• Given records
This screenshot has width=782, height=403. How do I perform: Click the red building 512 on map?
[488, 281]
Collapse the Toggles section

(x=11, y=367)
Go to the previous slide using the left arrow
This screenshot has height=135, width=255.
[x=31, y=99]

• What you should do
Return all of the data above, keeping every line exactly as it appears.

• Result
This screenshot has width=782, height=403. How do I perform: Click the red building 512 on map?
[488, 281]
Collapse the Toggles section

(x=11, y=367)
Go to the previous slide using the left arrow
This screenshot has height=135, width=255.
[x=31, y=99]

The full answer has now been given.